Alimony Laws Florida
Florida HB 907 made some big changes to Florida alimony laws. These changes apply to new alimony awards entered on or after July 1, 2010. Changes were made to the types of alimony awarded in Florida, the rules for awarding alimony and the legal presumptions a court makes when considering whether to award alimony.
There are now three additional factors for a judge to consider when making an alimony award in Florida:
The responsibilities each party will have with regard to any minor children they have in common.
The tax treatment and consequences to both parties of any alimony award, including the designation of all or a portion of the payment as a nontaxable, nondeductible payment.
All sources of income available to either party, including income available to either party through investments of any asset held by that party.
These factors were added to the already-existing alimony factors of Florida Statute 61.08.
The Florida Legislature also clarified the requirements for different types of alimony that can be awarded in Florida. The biggest difference is the creation of “durational” alimony. Durational alimony is meant for situations in which one party needs economic assistance for a set time after a short term (less than 7 years) or a moderate term (7-17 years) marriage.
These are the most important principles of the new durational alimony in Florida:
The amount of a durational alimony award in Florida may be modified or terminated based upon a substantial change in circumstances.
The length of durational alimony may not be modified absent exceptional circumstances. It terminates if either party dies or if the recipient remarries.
The length of a durational alimony award cannot be longer than the length of the marriage.
There are also new rebuttable presumptions about alimony based on the length of marriage written into the law. The rules havent changed, but they are now included in the law instead of just being in case law.
If you are married less than 7 years, it is considered short term; more than 7 years but less than 17 is a moderate term marriage; and more than 17 years is a long term marriage. These lengths are measured from the date of marriage to the date of filing of a petition for dissolution of marriage.
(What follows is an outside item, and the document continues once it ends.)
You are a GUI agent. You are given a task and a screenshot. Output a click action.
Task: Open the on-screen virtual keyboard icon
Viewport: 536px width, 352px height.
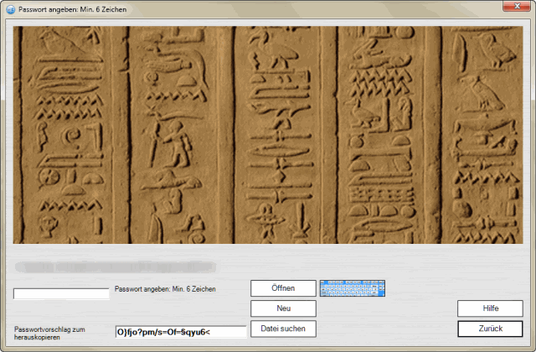pyautogui.click(x=353, y=288)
For short term marriages, the rebuttable legal presumption that no alimony will be paid is now written into the law. For long term marriages, there continues to be a rebuttable presumption that permanent alimony is appropriate. For moderate term marriages, the lack of legal presumptions continues in the new law. The real change with the presumptions is that they are included in the statute. They were always applied through case law previously.
Finally, there were also codifications for bridge-the-gap alimony and rehabilitative alimony. Both types of alimony are now included in the statute. Bridge-the-gap alimony is not modifiable and is limited to a maximum of two (2) years. Rehabilitative alimony continues to be modifiable; however, just as previous case law required, the new law requires that a specific rehabilitative plan for self-support be presented to the court. If you had a Florida divorce or alimony case filed and pending on July 1, 2010, these changes apply to your case. Be sure you know the new rules for Florida alimony.